For now I’ve found the twitter handle #mentoringmondays very handy. The
twitter user @shehackspurple, an MSFT engineer, started this, and although not
the ideal way to pair people up, has been enormously successful I think. I
would search for this and check out some of the threads.

------
soneca
If I may, I'd like to apply myself too! :)

I am a self-taught front-end developer with 2 years of experience now, but I
just moved to Los Angeles (from Brazil, following my wife that is studying
here) and still waiting for my work permit.

I will email you if that's ok

------
epc
Maybe:
[https://news.ycombinator.com/item?id=20340953](https://news.ycombinator.com/item?id=20340953)

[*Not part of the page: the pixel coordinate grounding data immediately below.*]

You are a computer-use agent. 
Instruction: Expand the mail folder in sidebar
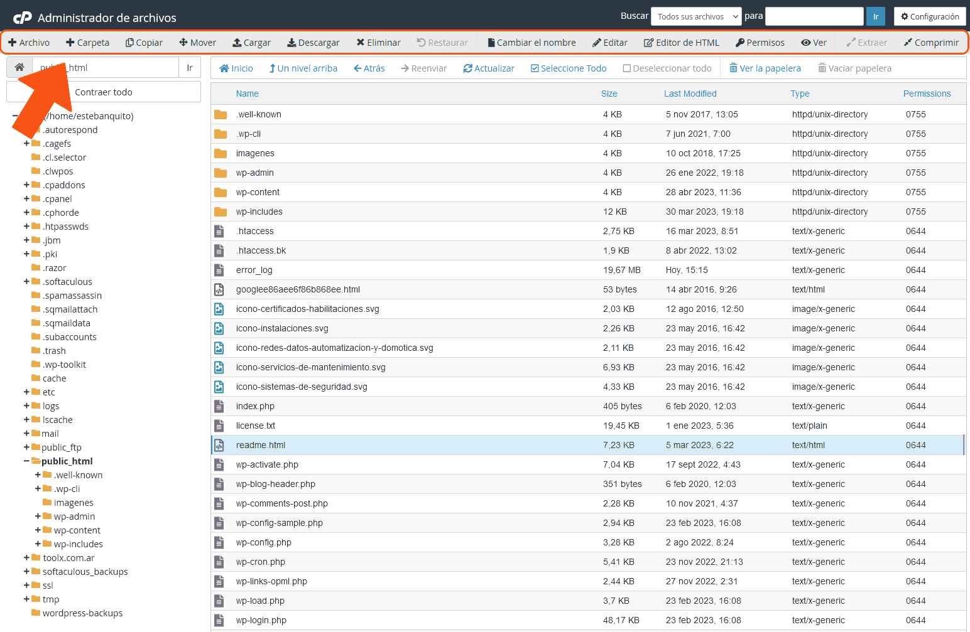click(26, 434)
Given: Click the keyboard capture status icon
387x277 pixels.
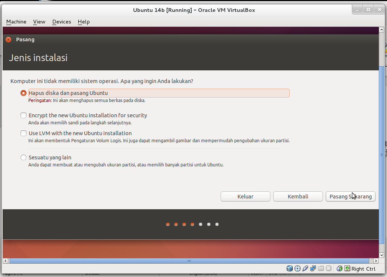Looking at the screenshot, I should click(347, 268).
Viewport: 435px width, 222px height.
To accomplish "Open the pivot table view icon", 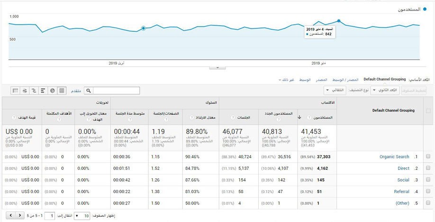I will (15, 91).
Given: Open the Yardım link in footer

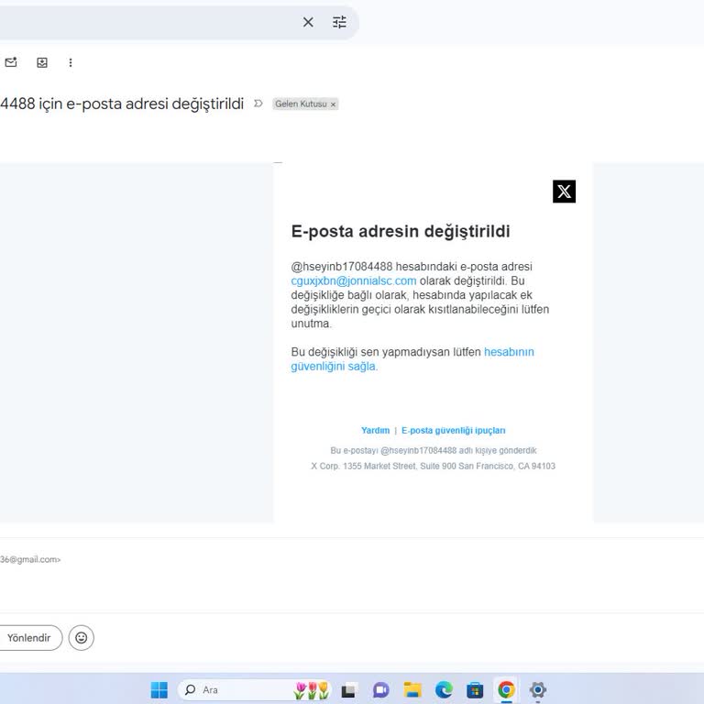Looking at the screenshot, I should 375,430.
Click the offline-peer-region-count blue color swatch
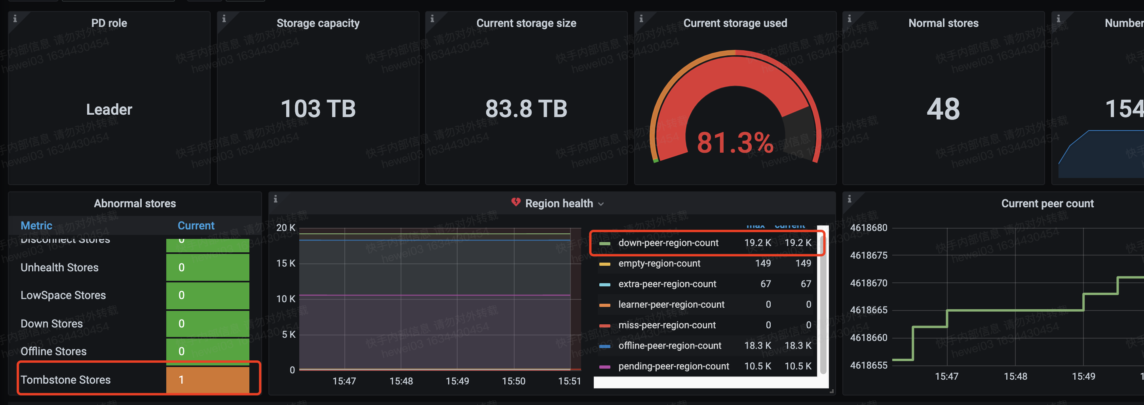 click(x=604, y=346)
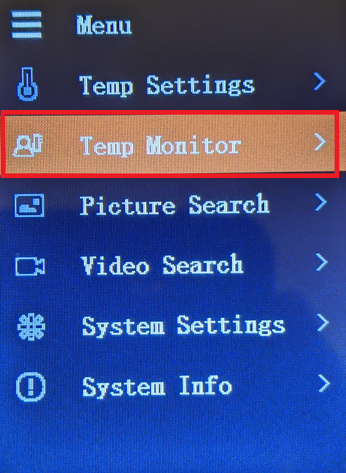Expand System Settings using its chevron arrow
The height and width of the screenshot is (473, 346).
point(322,323)
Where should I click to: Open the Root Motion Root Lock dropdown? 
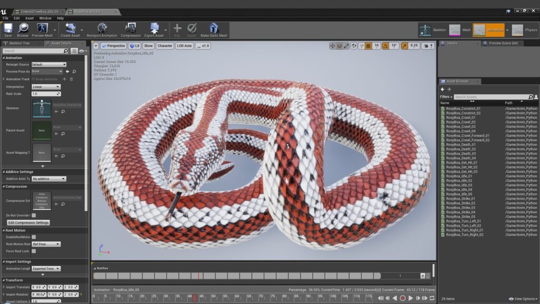(x=46, y=244)
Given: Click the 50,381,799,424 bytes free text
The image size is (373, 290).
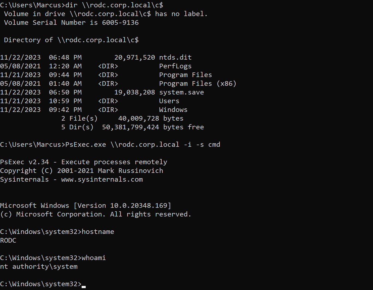Looking at the screenshot, I should click(153, 127).
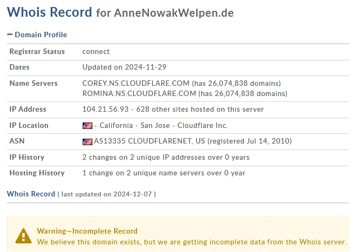The width and height of the screenshot is (350, 252).
Task: Click the minus icon beside Domain Profile
Action: pos(10,35)
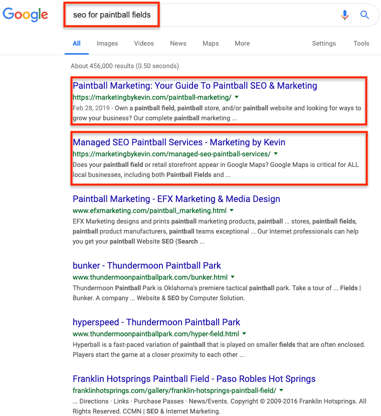The width and height of the screenshot is (381, 416).
Task: Expand arrow beside efxmarketing.com URL
Action: pyautogui.click(x=232, y=210)
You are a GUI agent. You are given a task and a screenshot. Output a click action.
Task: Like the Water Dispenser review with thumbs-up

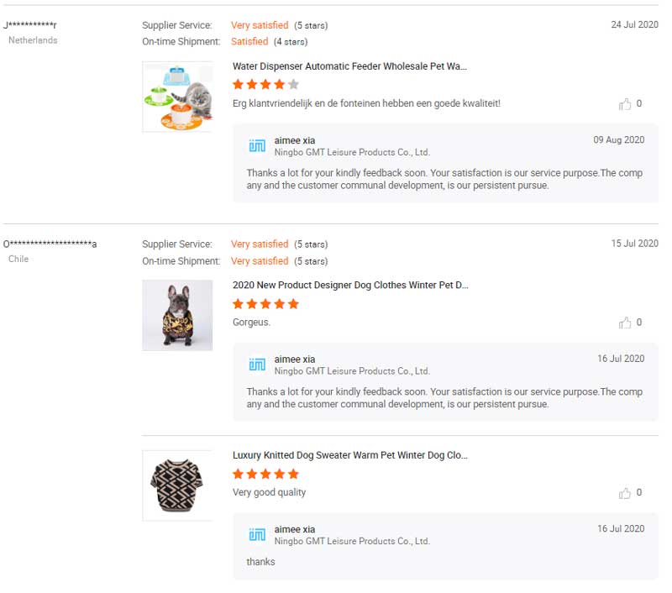[625, 104]
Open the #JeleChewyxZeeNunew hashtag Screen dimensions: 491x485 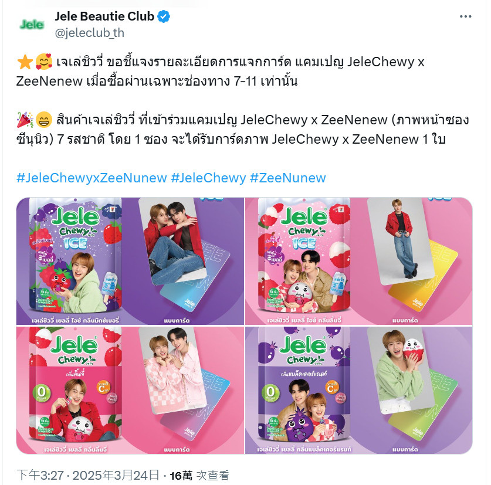point(92,178)
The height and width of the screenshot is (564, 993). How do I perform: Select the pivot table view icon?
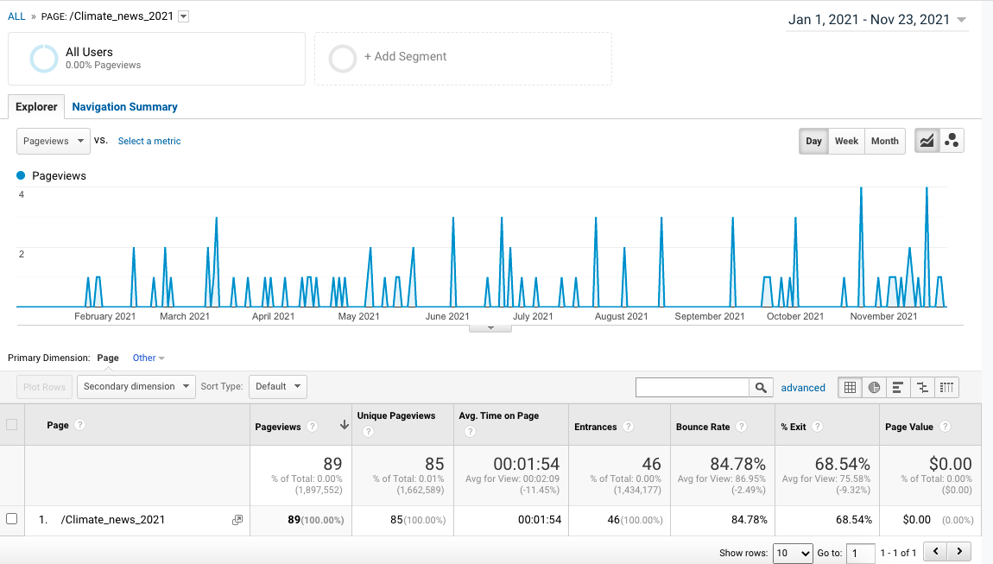946,388
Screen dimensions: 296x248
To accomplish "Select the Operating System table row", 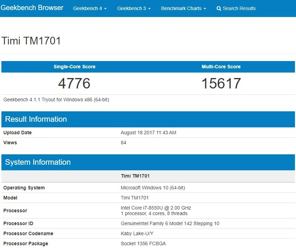I will (24, 188).
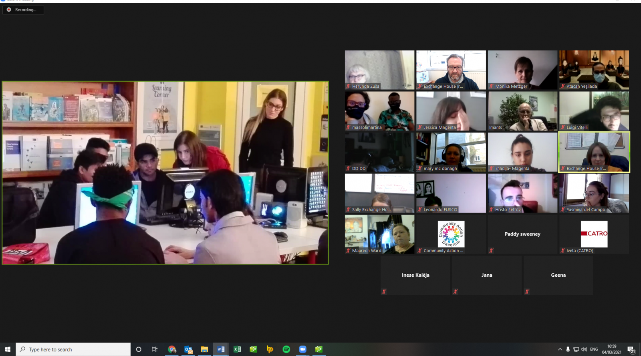Image resolution: width=641 pixels, height=356 pixels.
Task: Open File Explorer from taskbar
Action: (204, 349)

[https://news.ycombinator.com/item?id=20340392](https://news.ycombinator.com/item?id=20340392)

------
gesman
If you are willing to learn Splunk (data analytics software platform) and
learn to build custom apps - ping me.

Essentially custom Splunk app is something that helps customer to solve real
business problem - having raw data as an input.

------
csnewb
If you're located in the Bay Area I'm up for it. Or even working together
remotely. I'm somewhat junior (3 years of experience) but mentorship is
something I've been looking for in my career.

------
0_gravitas
I'll throw my hat into the ring along with everyone else and say 'yes please'!